Instructions to follow
Every line of the listing must be repeated exactly.

Supplied information
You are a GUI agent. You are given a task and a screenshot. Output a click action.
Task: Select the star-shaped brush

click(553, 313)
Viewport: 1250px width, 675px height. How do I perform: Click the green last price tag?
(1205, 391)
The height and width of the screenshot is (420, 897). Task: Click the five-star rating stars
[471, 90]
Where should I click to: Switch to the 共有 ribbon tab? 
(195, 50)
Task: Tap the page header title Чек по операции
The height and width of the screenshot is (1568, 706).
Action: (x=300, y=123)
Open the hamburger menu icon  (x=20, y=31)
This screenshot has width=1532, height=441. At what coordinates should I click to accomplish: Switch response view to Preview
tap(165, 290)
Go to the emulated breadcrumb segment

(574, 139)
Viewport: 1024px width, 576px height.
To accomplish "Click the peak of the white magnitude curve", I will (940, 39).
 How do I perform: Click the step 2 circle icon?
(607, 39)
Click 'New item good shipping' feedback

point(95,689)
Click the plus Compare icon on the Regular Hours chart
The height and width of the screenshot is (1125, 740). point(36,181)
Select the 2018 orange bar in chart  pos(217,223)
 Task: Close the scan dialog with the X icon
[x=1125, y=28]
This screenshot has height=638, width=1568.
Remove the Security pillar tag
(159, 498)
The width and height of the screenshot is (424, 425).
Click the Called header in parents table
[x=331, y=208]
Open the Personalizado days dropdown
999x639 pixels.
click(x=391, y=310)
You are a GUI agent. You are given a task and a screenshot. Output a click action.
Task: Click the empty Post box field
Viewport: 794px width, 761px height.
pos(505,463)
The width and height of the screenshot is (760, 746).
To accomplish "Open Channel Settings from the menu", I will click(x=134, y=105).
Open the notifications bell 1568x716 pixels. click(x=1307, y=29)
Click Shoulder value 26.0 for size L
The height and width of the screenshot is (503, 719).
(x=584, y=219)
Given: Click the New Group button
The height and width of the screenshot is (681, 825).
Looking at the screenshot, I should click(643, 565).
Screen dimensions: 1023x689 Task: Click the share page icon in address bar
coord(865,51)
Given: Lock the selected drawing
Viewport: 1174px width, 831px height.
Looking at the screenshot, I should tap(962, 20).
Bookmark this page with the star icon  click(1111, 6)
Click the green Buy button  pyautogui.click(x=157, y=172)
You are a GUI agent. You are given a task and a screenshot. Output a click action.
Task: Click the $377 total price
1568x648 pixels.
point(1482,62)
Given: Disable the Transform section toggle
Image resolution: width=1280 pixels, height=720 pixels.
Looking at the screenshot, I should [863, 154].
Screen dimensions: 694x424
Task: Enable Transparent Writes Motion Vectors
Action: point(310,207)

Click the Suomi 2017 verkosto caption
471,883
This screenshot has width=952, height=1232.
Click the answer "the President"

Exercise output
You are a GUI agent. You are given a task and a screenshot. Output a click action.
Task: Select the star-shaped brush

click(553, 313)
Viewport: 1250px width, 675px height. How do I perform: Click the green last price tag?
(1205, 391)
The height and width of the screenshot is (420, 897). Task: Click the five-star rating stars
[471, 90]
Where should I click to: Switch to the 共有 ribbon tab? 
(195, 50)
Task: Tap the page header title Чек по операции
The height and width of the screenshot is (1568, 706).
Action: (x=300, y=123)
Open the hamburger menu icon  (x=20, y=31)
This screenshot has width=1532, height=441. At what coordinates should I click to accomplish: Switch response view to Preview
tap(165, 290)
Go to the emulated breadcrumb segment

(574, 139)
Viewport: 1024px width, 576px height.
To accomplish "Click the peak of the white magnitude curve", I will (940, 39).
 How do I perform: Click the step 2 circle icon?
(607, 39)
Click 'New item good shipping' feedback

point(95,689)
Click the plus Compare icon on the Regular Hours chart
The height and width of the screenshot is (1125, 740). point(36,181)
Select the 2018 orange bar in chart  pos(217,223)
 Task: Close the scan dialog with the X icon
[x=1125, y=28]
This screenshot has height=638, width=1568.
Remove the Security pillar tag
(159, 498)
The width and height of the screenshot is (424, 425).
Click the Called header in parents table
[x=331, y=208]
Open the Personalizado days dropdown
999x639 pixels.
click(x=391, y=310)
You are a GUI agent. You are given a task and a screenshot. Output a click action.
Task: Click the empty Post box field
Viewport: 794px width, 761px height.
pos(505,463)
The width and height of the screenshot is (760, 746).
To accomplish "Open Channel Settings from the menu", I will click(x=134, y=105).
Open the notifications bell 1568x716 pixels. click(x=1307, y=29)
Click Shoulder value 26.0 for size L
The height and width of the screenshot is (503, 719).
(x=584, y=219)
Given: Click the New Group button
The height and width of the screenshot is (681, 825).
Looking at the screenshot, I should click(643, 565).
Screen dimensions: 1023x689 Task: Click the share page icon in address bar
coord(865,51)
Given: Lock the selected drawing
Viewport: 1174px width, 831px height.
Looking at the screenshot, I should tap(962, 20).
Bookmark this page with the star icon  click(1111, 6)
Click the green Buy button  pyautogui.click(x=157, y=172)
You are a GUI agent. You are given a task and a screenshot. Output a click action.
Task: Click the $377 total price
1568x648 pixels.
point(1482,62)
Given: Disable the Transform section toggle
Image resolution: width=1280 pixels, height=720 pixels.
Looking at the screenshot, I should [863, 154].
Screen dimensions: 694x424
Task: Enable Transparent Writes Motion Vectors
Action: point(310,207)

Click the Suomi 2017 verkosto caption
471,883
This screenshot has width=952, height=1232.
Click the answer "the President"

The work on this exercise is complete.